--- Begin ---
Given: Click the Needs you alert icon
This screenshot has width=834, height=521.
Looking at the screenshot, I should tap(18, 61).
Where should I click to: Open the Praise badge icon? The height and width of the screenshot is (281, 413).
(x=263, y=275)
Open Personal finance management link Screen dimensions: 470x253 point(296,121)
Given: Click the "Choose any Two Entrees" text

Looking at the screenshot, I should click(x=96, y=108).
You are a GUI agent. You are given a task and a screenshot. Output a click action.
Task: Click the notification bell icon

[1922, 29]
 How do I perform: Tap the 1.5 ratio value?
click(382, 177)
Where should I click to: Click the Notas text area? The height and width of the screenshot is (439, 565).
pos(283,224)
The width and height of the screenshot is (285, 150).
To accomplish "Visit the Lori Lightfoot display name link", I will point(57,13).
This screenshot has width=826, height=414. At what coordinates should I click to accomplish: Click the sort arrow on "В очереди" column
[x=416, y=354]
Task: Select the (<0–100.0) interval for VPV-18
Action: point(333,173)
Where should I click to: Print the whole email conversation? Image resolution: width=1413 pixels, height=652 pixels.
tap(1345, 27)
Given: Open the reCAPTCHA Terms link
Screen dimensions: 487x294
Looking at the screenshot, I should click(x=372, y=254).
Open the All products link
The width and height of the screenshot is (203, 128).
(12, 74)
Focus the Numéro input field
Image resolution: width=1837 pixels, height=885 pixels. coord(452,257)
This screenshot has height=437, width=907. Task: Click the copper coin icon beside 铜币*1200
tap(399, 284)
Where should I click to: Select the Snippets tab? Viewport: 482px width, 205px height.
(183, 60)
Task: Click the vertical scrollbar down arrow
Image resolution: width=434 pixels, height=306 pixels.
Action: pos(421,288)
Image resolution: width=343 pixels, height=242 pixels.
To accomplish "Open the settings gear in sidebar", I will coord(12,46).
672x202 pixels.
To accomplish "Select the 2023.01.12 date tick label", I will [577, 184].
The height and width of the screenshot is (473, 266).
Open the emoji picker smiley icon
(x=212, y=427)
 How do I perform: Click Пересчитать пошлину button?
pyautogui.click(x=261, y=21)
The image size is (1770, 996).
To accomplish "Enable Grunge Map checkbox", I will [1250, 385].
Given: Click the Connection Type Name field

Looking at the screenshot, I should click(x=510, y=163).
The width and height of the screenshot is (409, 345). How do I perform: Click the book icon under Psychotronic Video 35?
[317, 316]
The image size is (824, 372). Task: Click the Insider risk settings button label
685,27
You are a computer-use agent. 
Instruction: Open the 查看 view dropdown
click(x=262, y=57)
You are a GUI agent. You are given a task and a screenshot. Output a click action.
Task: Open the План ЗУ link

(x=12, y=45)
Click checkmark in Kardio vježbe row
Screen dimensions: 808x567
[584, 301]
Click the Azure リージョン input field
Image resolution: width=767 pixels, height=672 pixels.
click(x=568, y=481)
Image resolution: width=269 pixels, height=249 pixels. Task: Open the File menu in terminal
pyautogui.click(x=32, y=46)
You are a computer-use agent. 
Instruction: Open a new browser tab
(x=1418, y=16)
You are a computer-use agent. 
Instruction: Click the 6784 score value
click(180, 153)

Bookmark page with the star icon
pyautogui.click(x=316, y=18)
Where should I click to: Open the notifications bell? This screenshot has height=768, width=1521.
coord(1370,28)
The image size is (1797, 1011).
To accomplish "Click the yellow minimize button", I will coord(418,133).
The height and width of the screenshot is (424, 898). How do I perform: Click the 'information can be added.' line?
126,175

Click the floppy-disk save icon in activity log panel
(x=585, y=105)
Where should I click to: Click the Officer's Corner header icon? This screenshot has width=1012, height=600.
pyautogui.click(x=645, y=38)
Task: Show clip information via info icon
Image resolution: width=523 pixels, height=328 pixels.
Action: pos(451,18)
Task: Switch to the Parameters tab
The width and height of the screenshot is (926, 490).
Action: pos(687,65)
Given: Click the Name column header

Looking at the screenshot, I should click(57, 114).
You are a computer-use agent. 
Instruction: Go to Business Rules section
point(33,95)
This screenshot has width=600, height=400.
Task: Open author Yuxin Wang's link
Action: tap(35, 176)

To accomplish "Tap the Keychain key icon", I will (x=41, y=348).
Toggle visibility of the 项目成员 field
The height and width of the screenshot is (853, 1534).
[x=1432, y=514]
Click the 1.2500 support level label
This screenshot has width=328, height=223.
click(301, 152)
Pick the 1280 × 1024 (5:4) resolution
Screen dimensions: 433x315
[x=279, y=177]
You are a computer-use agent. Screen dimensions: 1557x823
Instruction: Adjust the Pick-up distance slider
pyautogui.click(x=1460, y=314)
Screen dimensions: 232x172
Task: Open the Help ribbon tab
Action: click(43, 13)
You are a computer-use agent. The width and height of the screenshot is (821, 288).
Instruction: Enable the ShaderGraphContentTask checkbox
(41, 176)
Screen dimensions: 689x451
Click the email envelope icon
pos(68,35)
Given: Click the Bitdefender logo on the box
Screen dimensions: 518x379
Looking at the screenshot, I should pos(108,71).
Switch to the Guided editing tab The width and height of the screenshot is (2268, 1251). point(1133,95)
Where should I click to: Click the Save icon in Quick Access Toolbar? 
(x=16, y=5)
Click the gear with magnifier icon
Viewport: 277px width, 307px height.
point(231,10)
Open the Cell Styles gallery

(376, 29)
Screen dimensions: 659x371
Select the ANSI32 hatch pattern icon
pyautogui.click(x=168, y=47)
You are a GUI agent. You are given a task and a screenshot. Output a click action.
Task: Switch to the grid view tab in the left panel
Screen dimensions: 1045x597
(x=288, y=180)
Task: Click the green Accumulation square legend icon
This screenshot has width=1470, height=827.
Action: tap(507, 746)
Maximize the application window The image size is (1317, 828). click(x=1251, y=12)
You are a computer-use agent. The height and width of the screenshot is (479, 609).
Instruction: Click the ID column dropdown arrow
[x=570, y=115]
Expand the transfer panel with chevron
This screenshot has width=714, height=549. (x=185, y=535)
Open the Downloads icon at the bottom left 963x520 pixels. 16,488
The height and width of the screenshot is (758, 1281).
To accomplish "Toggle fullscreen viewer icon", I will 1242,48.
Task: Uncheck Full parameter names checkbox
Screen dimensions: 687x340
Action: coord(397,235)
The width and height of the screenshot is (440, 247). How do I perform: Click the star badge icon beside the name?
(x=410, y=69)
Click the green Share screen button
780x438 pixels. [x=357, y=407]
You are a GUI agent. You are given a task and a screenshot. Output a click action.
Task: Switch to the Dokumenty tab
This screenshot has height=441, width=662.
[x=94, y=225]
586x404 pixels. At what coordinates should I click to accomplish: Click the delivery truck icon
--- End ---
Reproduce every one of the records above word for word, keeping each line unchanged.

= Task output =
Given: Click the Needs you alert icon
This screenshot has width=834, height=521.
Looking at the screenshot, I should tap(18, 61).
Where should I click to: Open the Praise badge icon? The height and width of the screenshot is (281, 413).
(x=263, y=275)
Open Personal finance management link Screen dimensions: 470x253 point(296,121)
Given: Click the "Choose any Two Entrees" text

Looking at the screenshot, I should click(x=96, y=108).
You are a GUI agent. You are given a task and a screenshot. Output a click action.
Task: Click the notification bell icon

[1922, 29]
 How do I perform: Tap the 1.5 ratio value?
click(382, 177)
Where should I click to: Click the Notas text area? The height and width of the screenshot is (439, 565).
pos(283,224)
The width and height of the screenshot is (285, 150).
To accomplish "Visit the Lori Lightfoot display name link", I will point(57,13).
This screenshot has width=826, height=414. At what coordinates should I click to accomplish: Click the sort arrow on "В очереди" column
[x=416, y=354]
Task: Select the (<0–100.0) interval for VPV-18
Action: point(333,173)
Where should I click to: Print the whole email conversation? Image resolution: width=1413 pixels, height=652 pixels.
tap(1345, 27)
Given: Open the reCAPTCHA Terms link
Screen dimensions: 487x294
Looking at the screenshot, I should click(x=372, y=254).
Open the All products link
The width and height of the screenshot is (203, 128).
(12, 74)
Focus the Numéro input field
Image resolution: width=1837 pixels, height=885 pixels. coord(452,257)
This screenshot has height=437, width=907. Task: Click the copper coin icon beside 铜币*1200
tap(399, 284)
Where should I click to: Select the Snippets tab? Viewport: 482px width, 205px height.
(183, 60)
Task: Click the vertical scrollbar down arrow
Image resolution: width=434 pixels, height=306 pixels.
Action: pos(421,288)
Image resolution: width=343 pixels, height=242 pixels.
To accomplish "Open the settings gear in sidebar", I will coord(12,46).
672x202 pixels.
To accomplish "Select the 2023.01.12 date tick label", I will [577, 184].
The height and width of the screenshot is (473, 266).
Open the emoji picker smiley icon
(x=212, y=427)
 How do I perform: Click Пересчитать пошлину button?
pyautogui.click(x=261, y=21)
The image size is (1770, 996).
To accomplish "Enable Grunge Map checkbox", I will [1250, 385].
Given: Click the Connection Type Name field

Looking at the screenshot, I should click(x=510, y=163).
The width and height of the screenshot is (409, 345). How do I perform: Click the book icon under Psychotronic Video 35?
[317, 316]
The image size is (824, 372). Task: Click the Insider risk settings button label
685,27
You are a computer-use agent. 
Instruction: Open the 查看 view dropdown
click(x=262, y=57)
You are a GUI agent. You are given a task and a screenshot. Output a click action.
Task: Open the План ЗУ link

(x=12, y=45)
Click checkmark in Kardio vježbe row
Screen dimensions: 808x567
[584, 301]
Click the Azure リージョン input field
Image resolution: width=767 pixels, height=672 pixels.
click(x=568, y=481)
Image resolution: width=269 pixels, height=249 pixels. Task: Open the File menu in terminal
pyautogui.click(x=32, y=46)
You are a computer-use agent. 
Instruction: Open a new browser tab
(x=1418, y=16)
You are a computer-use agent. 
Instruction: Click the 6784 score value
click(180, 153)

Bookmark page with the star icon
pyautogui.click(x=316, y=18)
Where should I click to: Open the notifications bell? This screenshot has height=768, width=1521.
coord(1370,28)
The image size is (1797, 1011).
To accomplish "Click the yellow minimize button", I will coord(418,133).
The height and width of the screenshot is (424, 898). How do I perform: Click the 'information can be added.' line?
126,175

Click the floppy-disk save icon in activity log panel
(x=585, y=105)
Where should I click to: Click the Officer's Corner header icon? This screenshot has width=1012, height=600.
pyautogui.click(x=645, y=38)
Task: Show clip information via info icon
Image resolution: width=523 pixels, height=328 pixels.
Action: pos(451,18)
Task: Switch to the Parameters tab
The width and height of the screenshot is (926, 490).
Action: pos(687,65)
Given: Click the Name column header

Looking at the screenshot, I should click(57, 114).
You are a computer-use agent. 
Instruction: Go to Business Rules section
point(33,95)
This screenshot has width=600, height=400.
Task: Open author Yuxin Wang's link
Action: tap(35, 176)

To accomplish "Tap the Keychain key icon", I will (x=41, y=348).
Toggle visibility of the 项目成员 field
The height and width of the screenshot is (853, 1534).
[x=1432, y=514]
Click the 1.2500 support level label
This screenshot has width=328, height=223.
click(301, 152)
Pick the 1280 × 1024 (5:4) resolution
Screen dimensions: 433x315
[x=279, y=177]
You are a computer-use agent. Screen dimensions: 1557x823
Instruction: Adjust the Pick-up distance slider
pyautogui.click(x=1460, y=314)
Screen dimensions: 232x172
Task: Open the Help ribbon tab
Action: click(43, 13)
You are a computer-use agent. The width and height of the screenshot is (821, 288).
Instruction: Enable the ShaderGraphContentTask checkbox
(41, 176)
Screen dimensions: 689x451
Click the email envelope icon
pos(68,35)
Given: Click the Bitdefender logo on the box
Screen dimensions: 518x379
Looking at the screenshot, I should pos(108,71).
Switch to the Guided editing tab The width and height of the screenshot is (2268, 1251). point(1133,95)
Where should I click to: Click the Save icon in Quick Access Toolbar? 
(x=16, y=5)
Click the gear with magnifier icon
Viewport: 277px width, 307px height.
point(231,10)
Open the Cell Styles gallery

(376, 29)
Screen dimensions: 659x371
Select the ANSI32 hatch pattern icon
pyautogui.click(x=168, y=47)
You are a GUI agent. You are given a task and a screenshot. Output a click action.
Task: Switch to the grid view tab in the left panel
Screen dimensions: 1045x597
(x=288, y=180)
Task: Click the green Accumulation square legend icon
This screenshot has width=1470, height=827.
Action: tap(507, 746)
Maximize the application window The image size is (1317, 828). click(x=1251, y=12)
You are a computer-use agent. The height and width of the screenshot is (479, 609).
Instruction: Click the ID column dropdown arrow
[x=570, y=115]
Expand the transfer panel with chevron
This screenshot has width=714, height=549. (x=185, y=535)
Open the Downloads icon at the bottom left 963x520 pixels. 16,488
The height and width of the screenshot is (758, 1281).
To accomplish "Toggle fullscreen viewer icon", I will 1242,48.
Task: Uncheck Full parameter names checkbox
Screen dimensions: 687x340
Action: coord(397,235)
The width and height of the screenshot is (440, 247). How do I perform: Click the star badge icon beside the name?
(x=410, y=69)
Click the green Share screen button
780x438 pixels. [x=357, y=407]
You are a GUI agent. You are given a task and a screenshot. Output a click action.
Task: Switch to the Dokumenty tab
This screenshot has height=441, width=662.
[x=94, y=225]
586x404 pixels. At what coordinates should I click to accomplish: Click the delivery truck icon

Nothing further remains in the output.